Text segment =

Concerning the metadata (title, description, keywords) : at this time, thoses videos are indexed in another database, from where I can extract csv or xls data. So my dream would be a « bulk import » feature that would take input from this excel.

(By the way, having some sort of feature or guide on how to do this could benefit to other people, and help the community to move to this great open source solution.)

Best regards.

Hi @EricG ,

I already made some similar stuff, but i can’t find the code I used. And I don’t remember exactly how it was done.

It was probably a little script that took in entry the data to import, then used Peertube’s API to import. I remember it was possible to launch it by waves, to avoid doing all import in one shot.

If I had to wrote it today, here is how i would do.

First, extract video url and meta data. Either from the original database, or by exporting to csv.

For each video, create a JSON file (JSON for example, but can be any format that you can easily read later on). Place all this files in a todo folder.

Also create the following two folders: progress, done.

Write a script, that take as parameter a number of video to process.
The basic algorithm is:

  • if todo folder is empty, stop.
  • choose a file in the todo folder (the first one, or at random, as you want)

Information supplied =
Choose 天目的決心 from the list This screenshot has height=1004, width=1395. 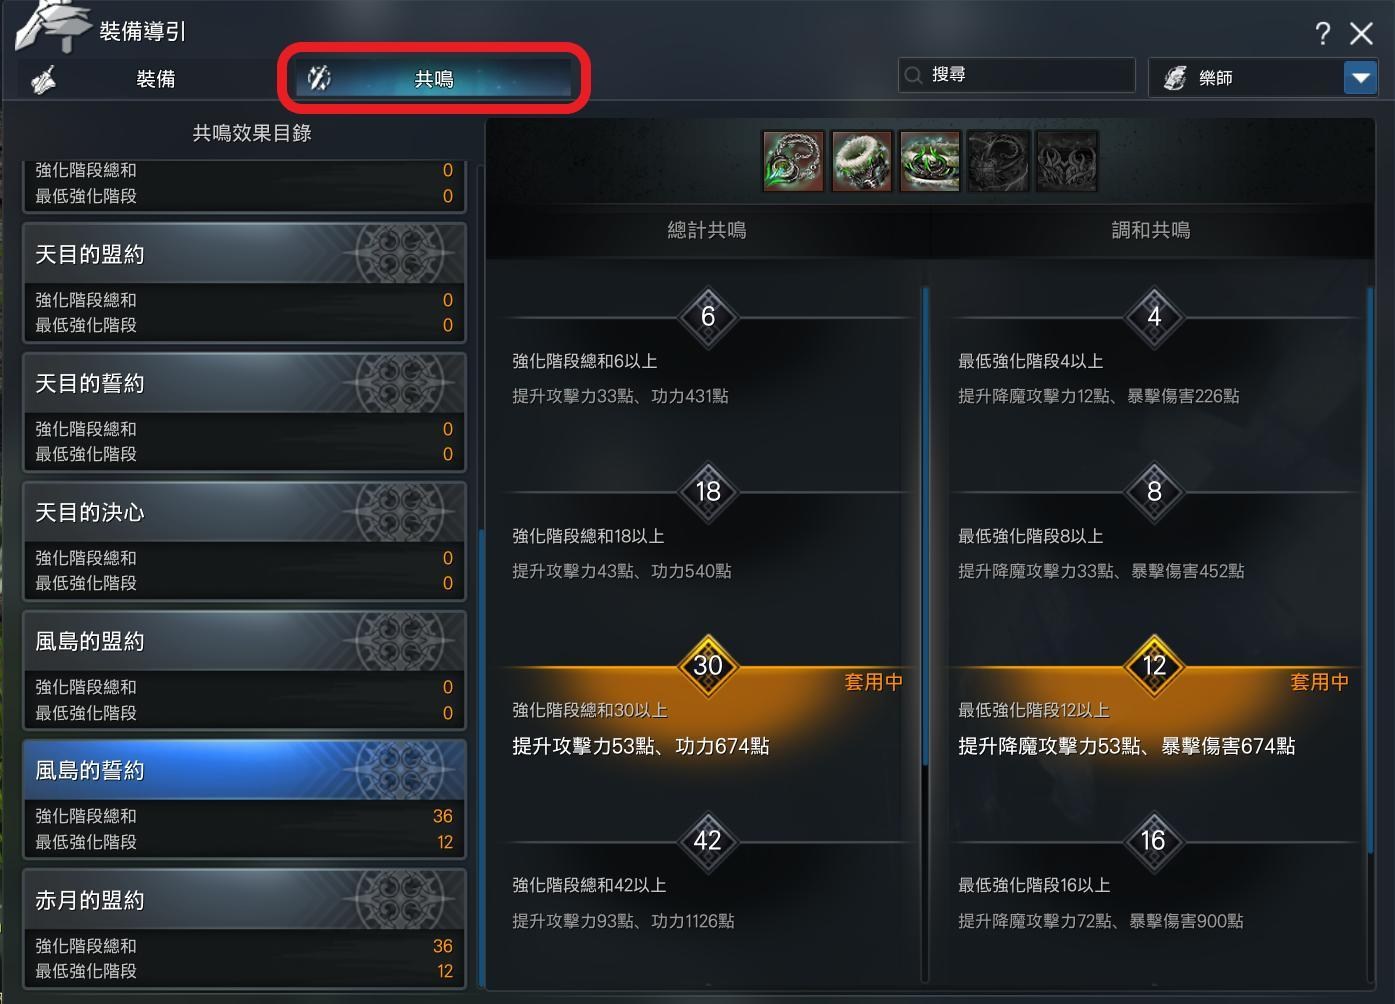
---
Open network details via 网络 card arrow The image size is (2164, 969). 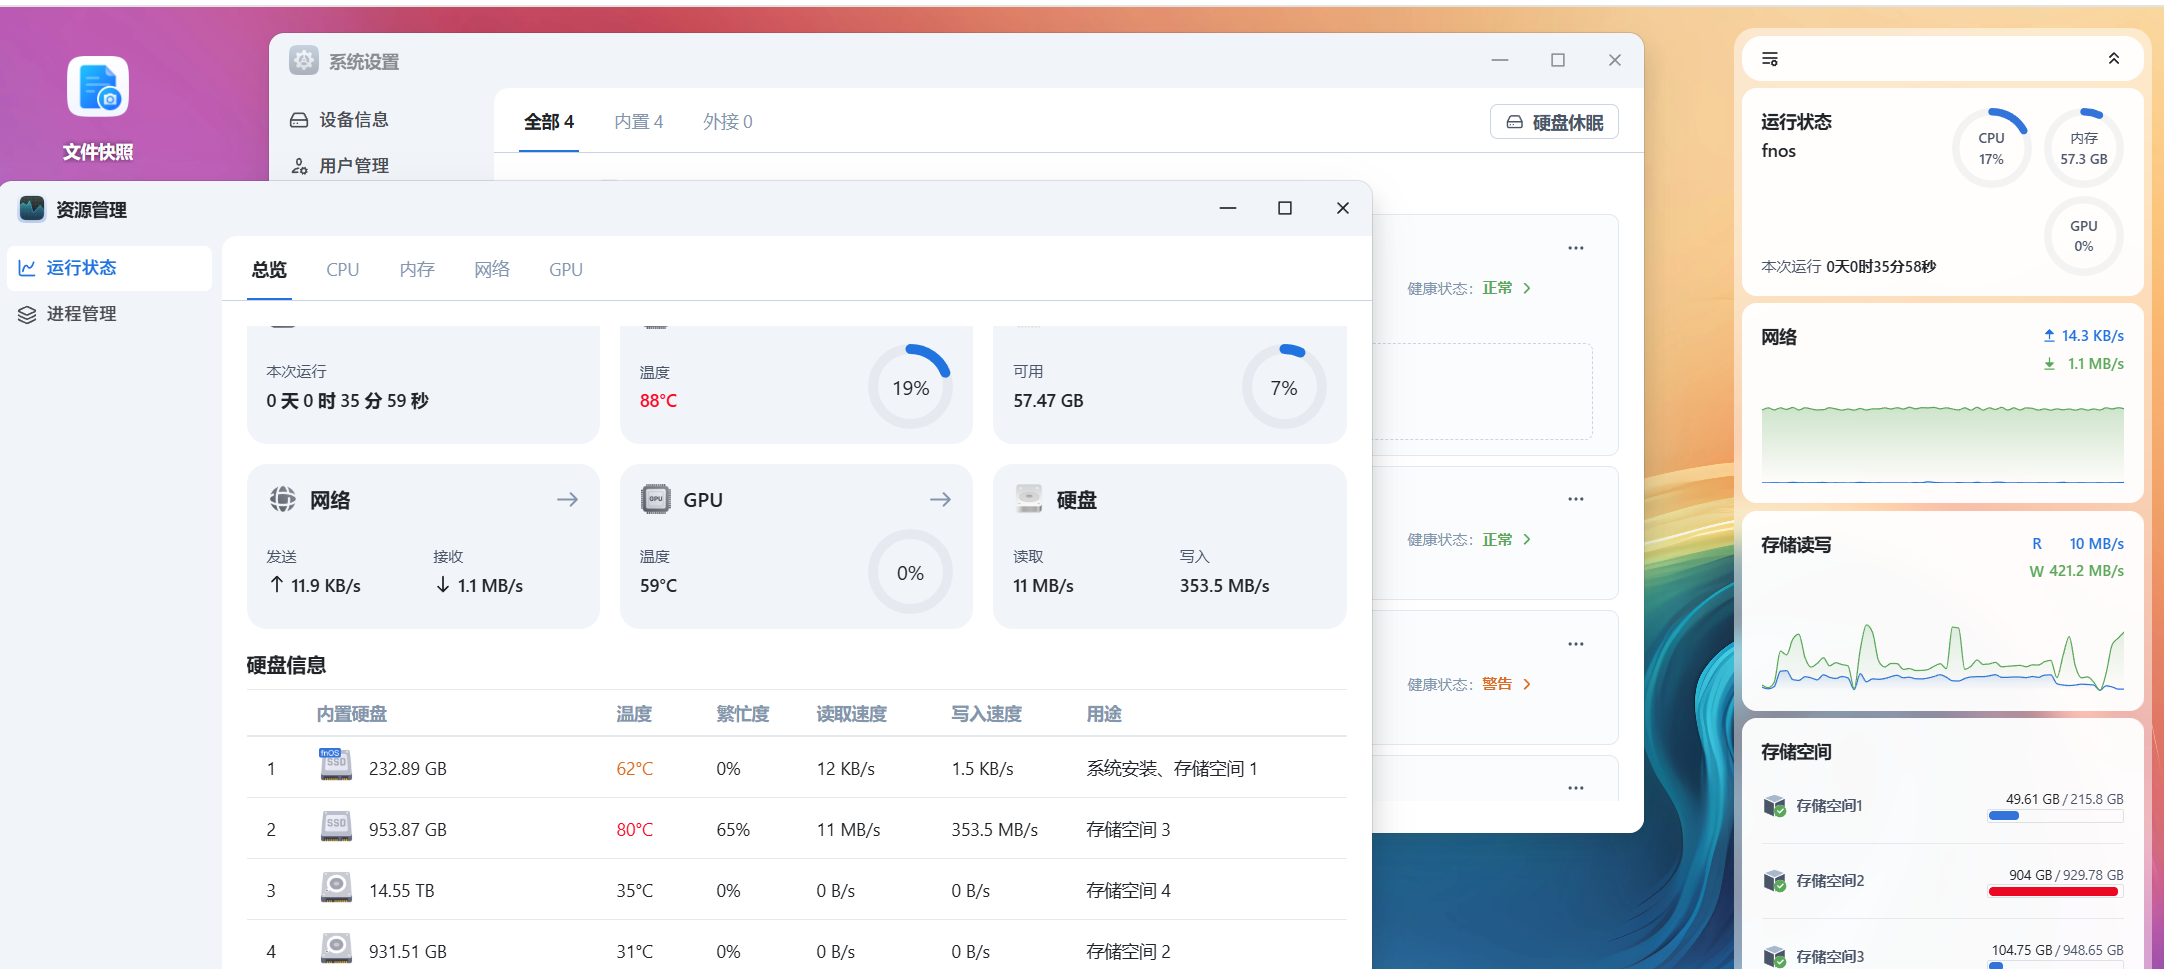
...
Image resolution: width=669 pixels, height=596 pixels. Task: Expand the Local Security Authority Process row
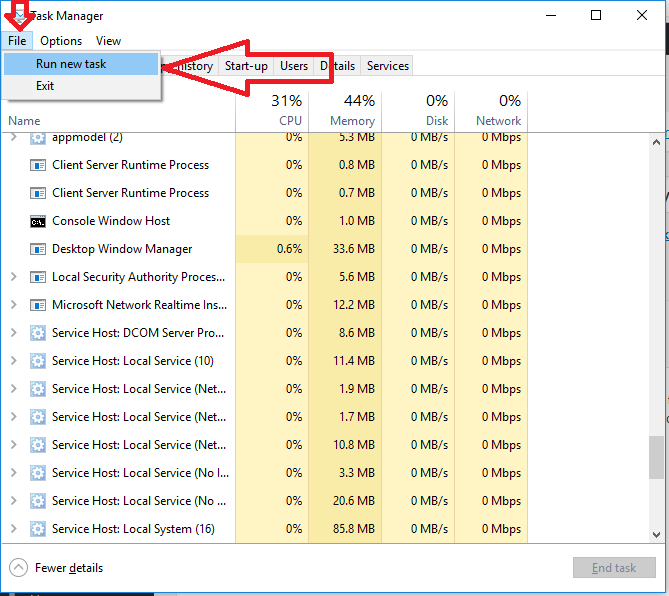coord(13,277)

What you need to do =
1. In the forum thread on bulk-importing videos, which two folders are to be created besides the todo folder?
2. Carry on the forum thread on bulk-importing videos, picking up right after its last line.

Outputs for the tasks =
1. A progress folder and a done folder.

2.
  • move it to progress
  • if the move fails, it means that another instance of the script is already processing this video. Skip. (using this trick, you can safely run multiple instances of the script)
  • use the Peertube API to import the video, and set metadata [1]
  • once it is done, move the file to the done folder
  • loop.

You can also add a log folder, and write logs for each video. For example, dumping the API output.

Then, you can launch this script by waves (for example 5 videos, then wait).
When you are sure everything is okay, you can increase the number of video to process. And add the script in a crontab, so it can import more video every X minutes. You can even start multiple scripts to parallelize. Be careful not to overload the servers.

At the end, if there is files in the progress folder, it means that something fails.

[1]: you can either use the import API, with the direct video url, and then use the edit API to set metadata, or if the computer that has access to the video file, you can use the upload API.

1 Like

Hi @JohnLivingston
Thanks for your thoughs about this process. It helps me a lot :slight_smile:

A few questions :

  1. if I choose to upload instead of import from url, I guess I could create another folder with each media files (eg. example1.mp4, example1.jpg, example1.vtt, example2.mp4, example3.mp4, and so on), and then specify in each json which media should be imported, right ?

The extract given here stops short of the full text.